I am writing for OpenGL 2.0 and in the future porting to OpenGL ES 2.0. I only use VBOs and shaders (no immediate mode, no vertex arrays).
I already have working solutions, they just... feel wrong. All my calls related to OpenGL are tucked away in a separate class called RenderManager (this includes creation of VBOs and IBOs, texture IDs and shader programs) and rendering. I called the creation of OpenGL objects logging in and out, so majority of this action is invoked from the ResourceManager object upon loading of data. However, a lot of geometry (level) is generated dynamically and therefore some RenderManager calls to create the VBOs/IBOs is scattered throughout the level class.
Now, I have a Renderable interface which returns the (single) transformation matrix and a RenderOp object when it is time for rendering. RenderOps is an object that has Vertex/Index Buffer pointers (has actual geom. data which in turn has VBO/IBO indices) and some parameters such as whether to use the index buffer and if the RenderOp needs blending and stuff.
There is also the RenderView object; it has the viewport parameters, projection matrix and view matrix (camera).
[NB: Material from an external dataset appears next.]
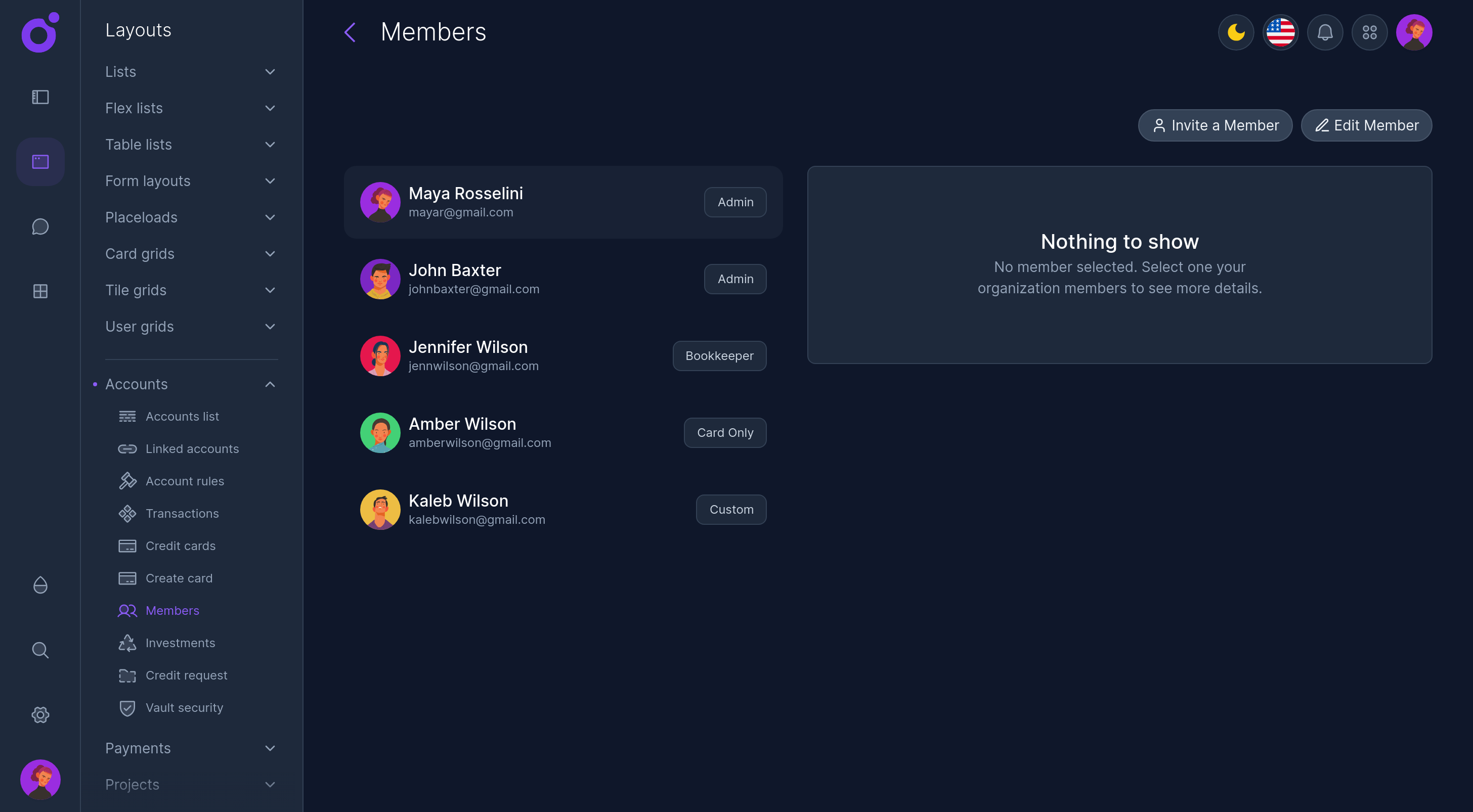The image size is (1473, 812).
Task: Collapse the Accounts section
Action: [x=270, y=384]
The game objects reside in the World class (single-dimension arrays). These game objects are added upon their creation, and are derived from Entity interface. Entity is able to return the number of Renderable-type objects within as well as the actual pointer to a Renderable at a given index.
The magic happens when the main loop traverses the World. First it collects all Light objects visible from within Frustum. Then it collects Entity object that's within Frustum (it gets added to std::vector inside RenderView if it is), and then it checks that same object to see if it is inside any of the visible Light's bounding volumes (and gets added into Light's std::vector).
Then the RenderView is passed onto the RenderManager class, which extracts appropriate Renderables from each Entity, applies Renderable's shader, then applies Renderable's textures, then stores the transforms inside itself and promptly shoves them down the programmable pipeline's throat along with attributes stored inside the RenderOperation (that gets extracted from Renderable as well).
Last note - I have NO way to render debug data, which is extremely annoying.
A lot of what I am doing feels wrong. My question is, how do you organize all your Renderable and Transformation data to facilitate your rendering needs? I am burning out thinking of semi-flexible ways of managing this data and I want to hear your ways. I am not a big fan of scene graphs, and consequently don't really want to implement one as I feel there are no real hierarchies inside the game, but I feel like I'm running myself into a corner.
Please throw me a bone here, how do you manage all this data? And if you suggest an event based rendering system, how would you design it?